- _Task goal_:
Check every line of the entries for the string "dropdown" and return the ones that contain it.

- _Working data_:
↓
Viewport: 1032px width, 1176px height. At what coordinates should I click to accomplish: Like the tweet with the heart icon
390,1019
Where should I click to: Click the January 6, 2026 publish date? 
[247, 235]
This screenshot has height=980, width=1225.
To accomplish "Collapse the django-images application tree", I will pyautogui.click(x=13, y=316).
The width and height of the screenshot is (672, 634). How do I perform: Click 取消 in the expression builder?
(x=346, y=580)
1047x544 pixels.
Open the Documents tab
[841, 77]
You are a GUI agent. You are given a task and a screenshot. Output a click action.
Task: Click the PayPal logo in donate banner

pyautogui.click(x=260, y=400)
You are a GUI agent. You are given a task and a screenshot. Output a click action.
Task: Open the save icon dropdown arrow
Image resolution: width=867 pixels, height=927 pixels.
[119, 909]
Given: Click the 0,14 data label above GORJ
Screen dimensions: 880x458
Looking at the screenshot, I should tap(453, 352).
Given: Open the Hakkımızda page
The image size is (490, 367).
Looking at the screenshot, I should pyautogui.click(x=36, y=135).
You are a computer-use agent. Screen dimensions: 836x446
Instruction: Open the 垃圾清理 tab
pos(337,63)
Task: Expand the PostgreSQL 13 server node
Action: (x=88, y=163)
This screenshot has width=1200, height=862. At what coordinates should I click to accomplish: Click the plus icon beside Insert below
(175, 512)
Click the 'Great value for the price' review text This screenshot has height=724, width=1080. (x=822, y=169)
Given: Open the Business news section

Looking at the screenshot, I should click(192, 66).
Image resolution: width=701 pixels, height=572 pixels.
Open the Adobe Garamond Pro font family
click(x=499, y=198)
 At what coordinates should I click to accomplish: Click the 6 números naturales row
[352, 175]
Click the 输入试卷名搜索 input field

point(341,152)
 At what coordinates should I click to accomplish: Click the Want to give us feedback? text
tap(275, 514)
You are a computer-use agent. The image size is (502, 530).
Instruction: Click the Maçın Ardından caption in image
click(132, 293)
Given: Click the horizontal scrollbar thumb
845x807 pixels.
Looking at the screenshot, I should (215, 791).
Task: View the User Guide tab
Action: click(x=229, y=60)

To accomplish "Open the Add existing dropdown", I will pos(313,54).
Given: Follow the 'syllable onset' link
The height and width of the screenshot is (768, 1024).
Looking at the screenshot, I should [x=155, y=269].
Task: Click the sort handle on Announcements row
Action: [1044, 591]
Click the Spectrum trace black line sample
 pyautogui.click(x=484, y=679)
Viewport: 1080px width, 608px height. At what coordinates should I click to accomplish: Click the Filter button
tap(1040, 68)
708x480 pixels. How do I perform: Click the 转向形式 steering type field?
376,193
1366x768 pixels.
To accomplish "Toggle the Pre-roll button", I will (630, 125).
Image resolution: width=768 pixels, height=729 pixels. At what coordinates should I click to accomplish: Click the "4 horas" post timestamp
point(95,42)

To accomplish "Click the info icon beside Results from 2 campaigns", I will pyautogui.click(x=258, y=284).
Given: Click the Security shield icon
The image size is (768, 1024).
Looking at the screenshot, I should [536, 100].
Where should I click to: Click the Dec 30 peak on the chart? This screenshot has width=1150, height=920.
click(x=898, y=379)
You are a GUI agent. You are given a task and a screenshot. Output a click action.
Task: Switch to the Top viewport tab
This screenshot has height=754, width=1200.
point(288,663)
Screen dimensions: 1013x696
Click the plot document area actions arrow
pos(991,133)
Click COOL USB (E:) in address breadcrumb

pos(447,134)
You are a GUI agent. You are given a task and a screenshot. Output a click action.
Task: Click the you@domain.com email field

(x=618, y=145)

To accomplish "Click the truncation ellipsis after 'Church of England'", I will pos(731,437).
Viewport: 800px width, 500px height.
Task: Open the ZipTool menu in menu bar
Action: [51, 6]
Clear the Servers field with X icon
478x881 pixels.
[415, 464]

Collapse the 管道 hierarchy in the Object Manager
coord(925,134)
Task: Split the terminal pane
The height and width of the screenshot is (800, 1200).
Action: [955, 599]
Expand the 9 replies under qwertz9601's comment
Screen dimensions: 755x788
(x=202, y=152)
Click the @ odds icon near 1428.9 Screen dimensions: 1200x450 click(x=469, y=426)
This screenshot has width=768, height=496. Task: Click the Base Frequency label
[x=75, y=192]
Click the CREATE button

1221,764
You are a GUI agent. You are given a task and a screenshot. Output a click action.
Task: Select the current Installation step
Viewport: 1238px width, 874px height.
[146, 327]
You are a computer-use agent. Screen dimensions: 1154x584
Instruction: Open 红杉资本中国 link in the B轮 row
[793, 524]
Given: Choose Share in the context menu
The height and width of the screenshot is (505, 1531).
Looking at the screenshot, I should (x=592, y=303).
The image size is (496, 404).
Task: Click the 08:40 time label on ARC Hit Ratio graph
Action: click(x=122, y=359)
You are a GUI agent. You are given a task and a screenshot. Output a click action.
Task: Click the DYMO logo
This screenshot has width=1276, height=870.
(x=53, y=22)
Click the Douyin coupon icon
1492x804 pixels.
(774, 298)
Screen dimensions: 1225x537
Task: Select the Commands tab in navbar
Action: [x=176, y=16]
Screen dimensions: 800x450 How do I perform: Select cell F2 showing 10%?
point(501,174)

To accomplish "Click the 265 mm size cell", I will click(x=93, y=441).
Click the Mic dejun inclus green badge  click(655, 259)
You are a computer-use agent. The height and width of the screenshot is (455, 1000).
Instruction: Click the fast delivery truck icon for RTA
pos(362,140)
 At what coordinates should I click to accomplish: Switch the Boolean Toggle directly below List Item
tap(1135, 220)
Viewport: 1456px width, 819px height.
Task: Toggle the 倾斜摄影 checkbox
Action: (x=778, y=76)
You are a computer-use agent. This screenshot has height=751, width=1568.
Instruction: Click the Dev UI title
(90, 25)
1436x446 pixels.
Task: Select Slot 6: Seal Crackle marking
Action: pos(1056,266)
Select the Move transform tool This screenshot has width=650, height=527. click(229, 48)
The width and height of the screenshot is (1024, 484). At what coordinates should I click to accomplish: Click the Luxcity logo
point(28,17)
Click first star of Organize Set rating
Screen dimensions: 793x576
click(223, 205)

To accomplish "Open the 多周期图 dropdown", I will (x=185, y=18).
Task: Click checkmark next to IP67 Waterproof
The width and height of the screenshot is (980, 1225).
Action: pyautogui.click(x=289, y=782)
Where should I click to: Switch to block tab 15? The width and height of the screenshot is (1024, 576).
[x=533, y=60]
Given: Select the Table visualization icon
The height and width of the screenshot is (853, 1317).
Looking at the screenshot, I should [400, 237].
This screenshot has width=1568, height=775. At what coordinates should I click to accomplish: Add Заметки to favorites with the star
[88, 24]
↑
- _Task answer_:
Task: Open the save icon dropdown arrow
To accomplish "Open the Add existing dropdown", I will pos(313,54).
To accomplish "Open the 多周期图 dropdown", I will (x=185, y=18).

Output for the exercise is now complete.